GM va donc se déclarer en faillite et renaître en conglomérat plus "fit" (c'est l'espoir du plan), allégé d'une douzaine d'usines, de quelques marques (Pontiac, Saturn, Saab, Hummer), de 2600 revendeurs et d'une part de ses dettes en assurances sociales envers les employés. Pour cela, il aura fallu pomper de l'argent frais auprès des actionnaires et créanciers. Et surtout de l'Etat, qui aura mis au total 50 milliards de dollars sur la table. Ca fait cher l'icône automobile. Si j'ai bien compris le montage, l'Etat américain (60% du capital), canadien (12,5%) et les syndicats posséderont (17,5) 90% du "nouveau GM".
On se réjouit de voir l'actionnaire majoritaire s'abstenir de dicter à GM le genre de voitures à fabriquer (c'est semble-t-il la promesse que fera Barack Obama aujourd'hui).

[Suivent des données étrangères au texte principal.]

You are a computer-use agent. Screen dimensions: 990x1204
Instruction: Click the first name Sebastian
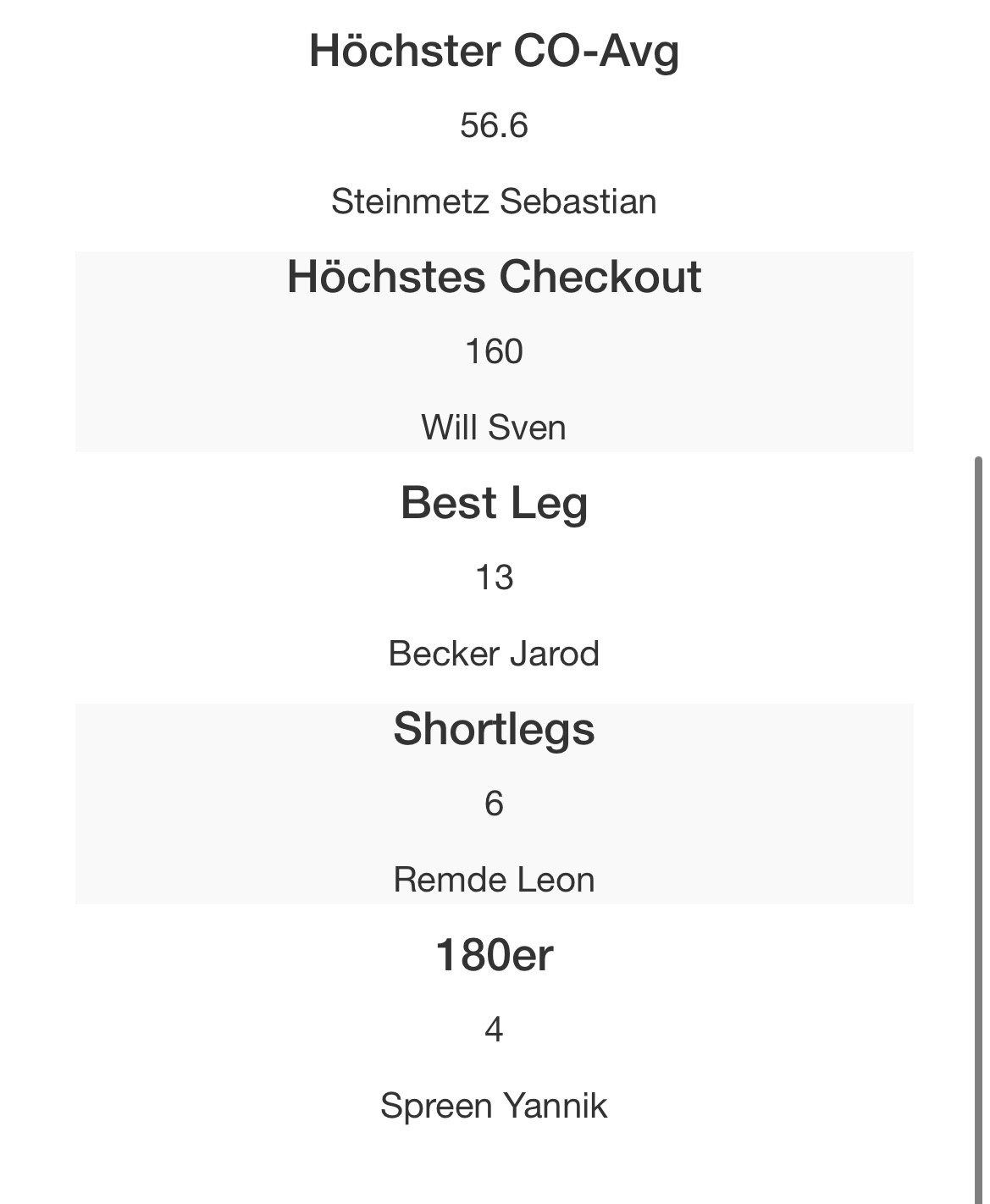point(578,202)
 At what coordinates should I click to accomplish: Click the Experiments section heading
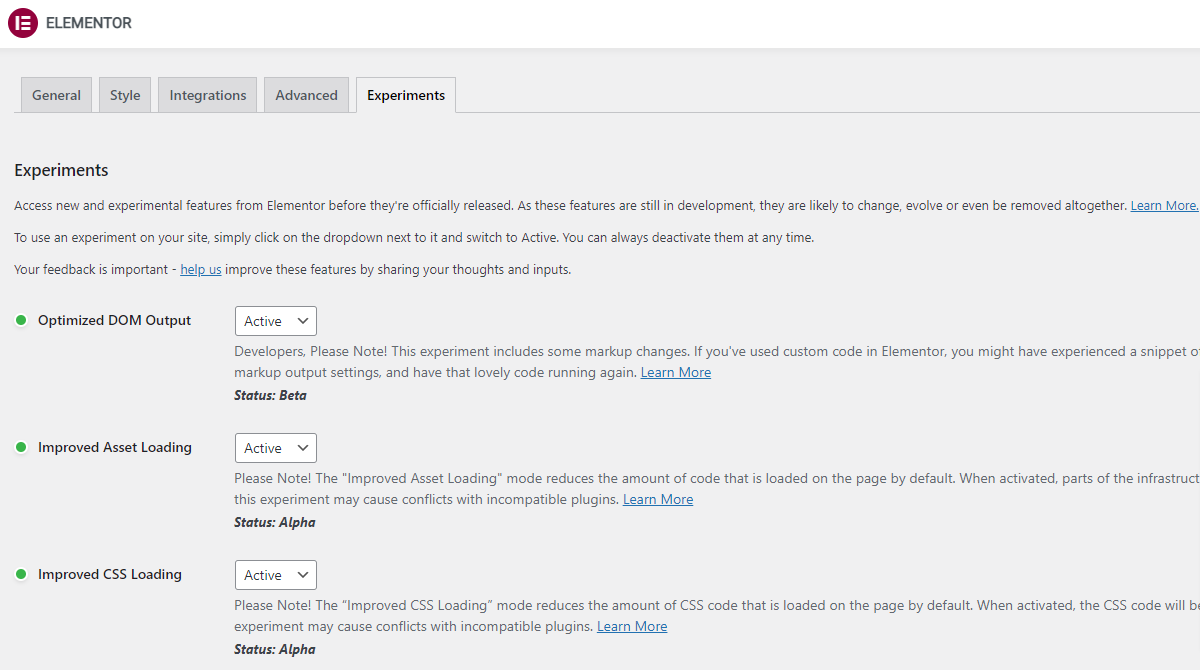pyautogui.click(x=61, y=170)
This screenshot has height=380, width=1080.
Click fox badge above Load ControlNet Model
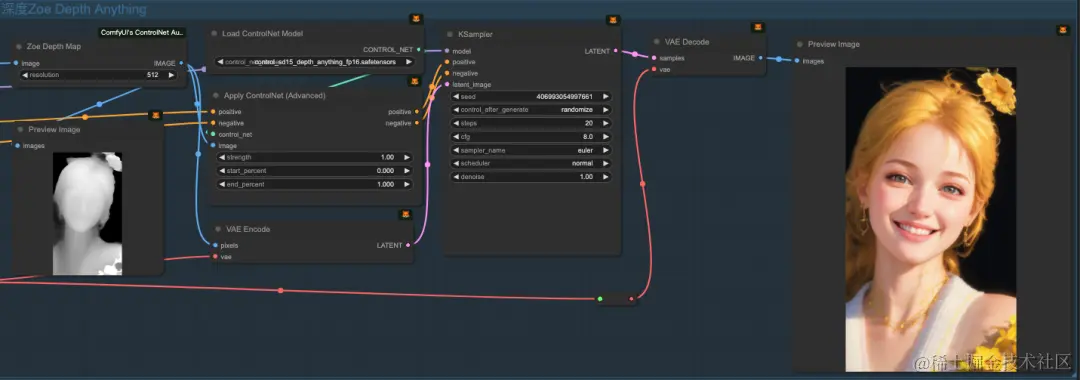[416, 19]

En réalité, on voit mal le gouvernement concilier son désir de voitures "vertes", énergétiquement efficaces, avec la politique suivie pendant des décennies par GM, à qui on doit l'inoubliable Hummer. Conflits d'intérêts garantis.

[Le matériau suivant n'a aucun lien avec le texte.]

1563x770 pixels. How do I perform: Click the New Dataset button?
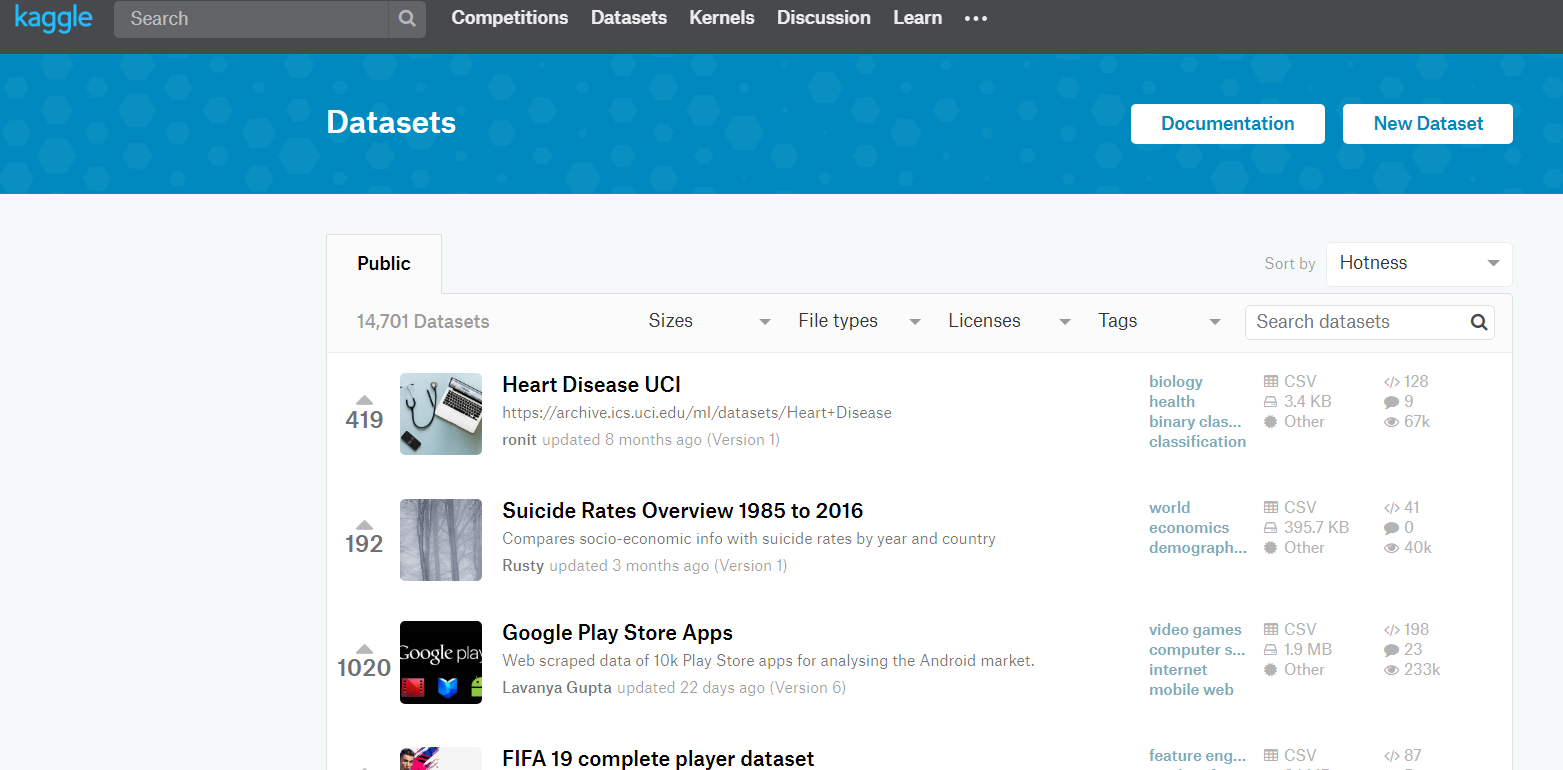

Aucune garantie, en revanche, que les consommateurs retrouvent le chemin des concessionnaires GM. La part de marché du constructeur a chuté de 45% en 1980 à 22% en 2008. Aucune garantie non plus que le groupe retrouve l'équilibre financier. Ses fonds de retraite étaient sous-capitalisés de 12 à 13 milliards de dollars à la fin de l'année dernière et nécessiteront des contributions "substantielles" d'ici quatre ans.
Obama a fait un très gros cadeau à la base syndicale qui l'a élu. Les contribuables américains apprécieront.